# [Stored records]
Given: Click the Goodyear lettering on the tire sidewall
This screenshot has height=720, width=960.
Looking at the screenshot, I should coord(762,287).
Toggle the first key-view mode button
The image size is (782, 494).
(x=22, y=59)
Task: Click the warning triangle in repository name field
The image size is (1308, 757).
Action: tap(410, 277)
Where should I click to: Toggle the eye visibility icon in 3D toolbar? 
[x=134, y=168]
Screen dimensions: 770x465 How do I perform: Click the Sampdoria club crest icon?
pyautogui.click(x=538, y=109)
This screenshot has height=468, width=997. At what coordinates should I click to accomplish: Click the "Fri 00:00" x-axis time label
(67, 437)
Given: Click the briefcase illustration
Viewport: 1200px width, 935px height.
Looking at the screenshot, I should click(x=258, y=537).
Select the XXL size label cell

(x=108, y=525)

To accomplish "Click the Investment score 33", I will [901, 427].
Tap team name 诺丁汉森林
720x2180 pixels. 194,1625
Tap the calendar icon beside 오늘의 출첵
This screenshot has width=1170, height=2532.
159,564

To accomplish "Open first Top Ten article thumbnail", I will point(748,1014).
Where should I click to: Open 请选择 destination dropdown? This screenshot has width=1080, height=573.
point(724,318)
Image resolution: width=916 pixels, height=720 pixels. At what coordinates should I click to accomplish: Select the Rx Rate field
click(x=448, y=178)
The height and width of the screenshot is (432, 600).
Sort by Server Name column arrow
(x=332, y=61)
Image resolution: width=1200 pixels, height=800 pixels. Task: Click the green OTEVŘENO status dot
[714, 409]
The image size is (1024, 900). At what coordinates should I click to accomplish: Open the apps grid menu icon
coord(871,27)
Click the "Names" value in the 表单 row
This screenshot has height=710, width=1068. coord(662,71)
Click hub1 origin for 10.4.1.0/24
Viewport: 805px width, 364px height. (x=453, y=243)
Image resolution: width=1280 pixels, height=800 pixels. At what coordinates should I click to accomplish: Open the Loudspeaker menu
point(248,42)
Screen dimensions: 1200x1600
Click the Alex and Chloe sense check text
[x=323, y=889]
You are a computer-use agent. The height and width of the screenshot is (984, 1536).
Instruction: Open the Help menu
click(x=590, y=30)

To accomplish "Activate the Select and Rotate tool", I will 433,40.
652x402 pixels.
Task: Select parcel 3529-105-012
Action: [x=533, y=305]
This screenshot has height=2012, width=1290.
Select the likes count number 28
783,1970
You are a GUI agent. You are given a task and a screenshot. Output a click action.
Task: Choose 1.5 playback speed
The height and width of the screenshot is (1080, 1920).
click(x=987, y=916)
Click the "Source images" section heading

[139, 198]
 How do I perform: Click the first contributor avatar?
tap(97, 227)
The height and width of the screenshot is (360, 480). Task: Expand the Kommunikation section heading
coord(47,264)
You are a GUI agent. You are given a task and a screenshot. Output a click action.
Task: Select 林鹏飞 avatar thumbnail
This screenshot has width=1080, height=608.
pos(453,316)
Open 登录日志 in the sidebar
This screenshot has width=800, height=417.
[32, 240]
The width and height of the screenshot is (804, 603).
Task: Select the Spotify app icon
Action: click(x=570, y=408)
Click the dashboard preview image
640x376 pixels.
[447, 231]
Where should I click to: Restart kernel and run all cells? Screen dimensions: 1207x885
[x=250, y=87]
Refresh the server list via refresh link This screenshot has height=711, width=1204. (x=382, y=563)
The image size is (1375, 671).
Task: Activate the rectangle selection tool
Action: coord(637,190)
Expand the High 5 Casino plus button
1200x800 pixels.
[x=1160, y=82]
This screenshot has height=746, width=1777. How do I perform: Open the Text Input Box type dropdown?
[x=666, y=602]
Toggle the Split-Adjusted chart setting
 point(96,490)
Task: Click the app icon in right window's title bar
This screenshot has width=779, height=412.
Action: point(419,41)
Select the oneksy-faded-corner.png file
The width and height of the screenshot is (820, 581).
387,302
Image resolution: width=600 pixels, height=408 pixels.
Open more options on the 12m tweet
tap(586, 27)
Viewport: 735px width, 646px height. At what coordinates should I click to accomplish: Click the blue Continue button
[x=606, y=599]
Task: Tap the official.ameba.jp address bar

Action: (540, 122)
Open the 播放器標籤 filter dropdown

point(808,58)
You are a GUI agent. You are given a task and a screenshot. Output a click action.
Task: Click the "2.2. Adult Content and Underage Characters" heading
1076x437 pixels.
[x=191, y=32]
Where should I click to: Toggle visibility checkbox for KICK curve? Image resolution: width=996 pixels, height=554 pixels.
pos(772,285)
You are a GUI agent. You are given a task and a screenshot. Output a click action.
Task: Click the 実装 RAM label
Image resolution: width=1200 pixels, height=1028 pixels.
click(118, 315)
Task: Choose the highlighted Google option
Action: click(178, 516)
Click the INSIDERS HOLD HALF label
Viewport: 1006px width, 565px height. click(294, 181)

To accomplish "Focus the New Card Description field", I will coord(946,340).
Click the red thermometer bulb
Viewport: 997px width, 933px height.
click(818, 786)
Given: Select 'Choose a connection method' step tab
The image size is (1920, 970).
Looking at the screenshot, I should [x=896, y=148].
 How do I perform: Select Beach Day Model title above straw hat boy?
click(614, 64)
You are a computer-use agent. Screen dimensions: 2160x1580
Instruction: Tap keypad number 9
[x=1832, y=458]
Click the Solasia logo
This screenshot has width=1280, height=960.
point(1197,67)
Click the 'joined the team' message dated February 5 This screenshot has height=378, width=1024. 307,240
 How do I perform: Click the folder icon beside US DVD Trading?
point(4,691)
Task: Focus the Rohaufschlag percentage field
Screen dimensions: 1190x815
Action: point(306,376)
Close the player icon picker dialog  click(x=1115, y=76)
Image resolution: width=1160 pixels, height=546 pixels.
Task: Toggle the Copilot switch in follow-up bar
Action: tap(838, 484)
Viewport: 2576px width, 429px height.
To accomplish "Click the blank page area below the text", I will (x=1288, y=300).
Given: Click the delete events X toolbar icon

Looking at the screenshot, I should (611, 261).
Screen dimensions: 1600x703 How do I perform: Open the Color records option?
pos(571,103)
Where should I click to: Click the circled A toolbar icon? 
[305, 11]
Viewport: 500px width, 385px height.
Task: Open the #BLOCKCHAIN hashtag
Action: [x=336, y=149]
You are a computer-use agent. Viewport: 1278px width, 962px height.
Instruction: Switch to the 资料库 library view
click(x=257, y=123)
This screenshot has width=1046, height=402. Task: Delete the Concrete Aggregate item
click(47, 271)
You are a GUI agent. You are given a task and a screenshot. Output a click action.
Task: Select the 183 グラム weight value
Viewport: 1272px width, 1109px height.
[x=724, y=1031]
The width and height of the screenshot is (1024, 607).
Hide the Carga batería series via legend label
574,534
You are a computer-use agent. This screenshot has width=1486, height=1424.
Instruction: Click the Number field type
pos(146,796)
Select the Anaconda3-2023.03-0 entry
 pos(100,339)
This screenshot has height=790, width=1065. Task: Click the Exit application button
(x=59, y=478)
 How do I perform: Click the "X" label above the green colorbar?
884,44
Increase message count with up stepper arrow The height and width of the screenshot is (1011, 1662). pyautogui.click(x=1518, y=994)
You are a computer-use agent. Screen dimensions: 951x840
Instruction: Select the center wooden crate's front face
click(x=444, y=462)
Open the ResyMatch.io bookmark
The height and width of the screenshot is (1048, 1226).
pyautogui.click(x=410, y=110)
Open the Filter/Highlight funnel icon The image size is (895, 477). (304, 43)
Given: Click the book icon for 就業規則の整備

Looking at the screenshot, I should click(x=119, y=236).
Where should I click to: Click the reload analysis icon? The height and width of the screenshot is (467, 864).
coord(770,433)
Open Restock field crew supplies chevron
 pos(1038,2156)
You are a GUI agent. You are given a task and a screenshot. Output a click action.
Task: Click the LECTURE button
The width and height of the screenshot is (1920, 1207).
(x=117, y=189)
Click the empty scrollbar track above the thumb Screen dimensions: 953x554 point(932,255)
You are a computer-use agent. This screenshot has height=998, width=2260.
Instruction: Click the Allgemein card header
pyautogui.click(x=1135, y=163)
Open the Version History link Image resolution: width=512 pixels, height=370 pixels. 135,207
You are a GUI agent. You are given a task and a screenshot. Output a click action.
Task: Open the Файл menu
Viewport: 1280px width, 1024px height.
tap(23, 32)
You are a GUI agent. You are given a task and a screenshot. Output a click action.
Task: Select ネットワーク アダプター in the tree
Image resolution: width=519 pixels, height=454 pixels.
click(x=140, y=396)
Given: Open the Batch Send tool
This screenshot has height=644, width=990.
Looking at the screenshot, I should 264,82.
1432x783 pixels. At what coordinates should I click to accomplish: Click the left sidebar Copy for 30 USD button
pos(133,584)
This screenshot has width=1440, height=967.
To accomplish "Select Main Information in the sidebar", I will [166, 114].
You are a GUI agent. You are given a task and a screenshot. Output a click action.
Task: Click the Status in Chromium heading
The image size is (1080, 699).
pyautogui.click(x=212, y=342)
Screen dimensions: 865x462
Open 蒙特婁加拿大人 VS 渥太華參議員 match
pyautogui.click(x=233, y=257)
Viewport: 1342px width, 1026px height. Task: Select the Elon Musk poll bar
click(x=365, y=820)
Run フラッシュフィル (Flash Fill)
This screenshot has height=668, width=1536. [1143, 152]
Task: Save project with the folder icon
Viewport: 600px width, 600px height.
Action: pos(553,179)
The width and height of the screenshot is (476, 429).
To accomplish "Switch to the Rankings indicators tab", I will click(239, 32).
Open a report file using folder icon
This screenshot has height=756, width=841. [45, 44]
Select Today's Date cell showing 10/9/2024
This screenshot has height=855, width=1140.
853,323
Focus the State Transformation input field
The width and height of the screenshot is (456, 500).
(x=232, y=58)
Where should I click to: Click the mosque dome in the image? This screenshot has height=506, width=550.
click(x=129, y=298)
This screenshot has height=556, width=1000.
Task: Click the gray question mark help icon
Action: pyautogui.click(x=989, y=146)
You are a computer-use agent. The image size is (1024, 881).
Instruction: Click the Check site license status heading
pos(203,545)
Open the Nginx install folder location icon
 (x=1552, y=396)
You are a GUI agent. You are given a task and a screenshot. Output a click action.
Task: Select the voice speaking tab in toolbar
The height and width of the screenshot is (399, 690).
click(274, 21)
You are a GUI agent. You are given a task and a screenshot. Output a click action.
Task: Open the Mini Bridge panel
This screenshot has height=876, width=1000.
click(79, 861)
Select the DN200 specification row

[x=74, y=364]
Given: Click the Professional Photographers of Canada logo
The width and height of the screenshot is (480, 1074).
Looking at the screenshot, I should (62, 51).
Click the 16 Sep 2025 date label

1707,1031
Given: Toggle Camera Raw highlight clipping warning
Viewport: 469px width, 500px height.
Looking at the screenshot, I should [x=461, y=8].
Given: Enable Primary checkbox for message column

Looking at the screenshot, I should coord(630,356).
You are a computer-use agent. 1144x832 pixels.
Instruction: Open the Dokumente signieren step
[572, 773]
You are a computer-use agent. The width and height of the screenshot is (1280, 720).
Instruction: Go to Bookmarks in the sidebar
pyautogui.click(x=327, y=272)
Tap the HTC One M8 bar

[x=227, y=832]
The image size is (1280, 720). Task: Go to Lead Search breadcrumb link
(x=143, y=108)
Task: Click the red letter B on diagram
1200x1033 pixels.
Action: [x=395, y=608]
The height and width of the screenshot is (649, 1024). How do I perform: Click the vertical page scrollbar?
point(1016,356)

# [What is being asked]
Within the entries above, find the string "computer" and return each line that holds it.

# [Result]
You are a computer-use agent. The height and width of the screenshot is (984, 1536).
You are a computer-use agent. Screen dimensions: 2160x1580
You are a computer-use agent. Viewport: 1278px width, 962px height.
You are a computer-use agent. This screenshot has width=1486, height=1424.
You are a computer-use agent. Screen dimensions: 951x840
You are a computer-use agent. This screenshot has height=998, width=2260.
You are a computer-use agent. The image size is (1024, 881).
You are a computer-use agent. 1144x832 pixels.
You are a computer-use agent. The width and height of the screenshot is (1280, 720).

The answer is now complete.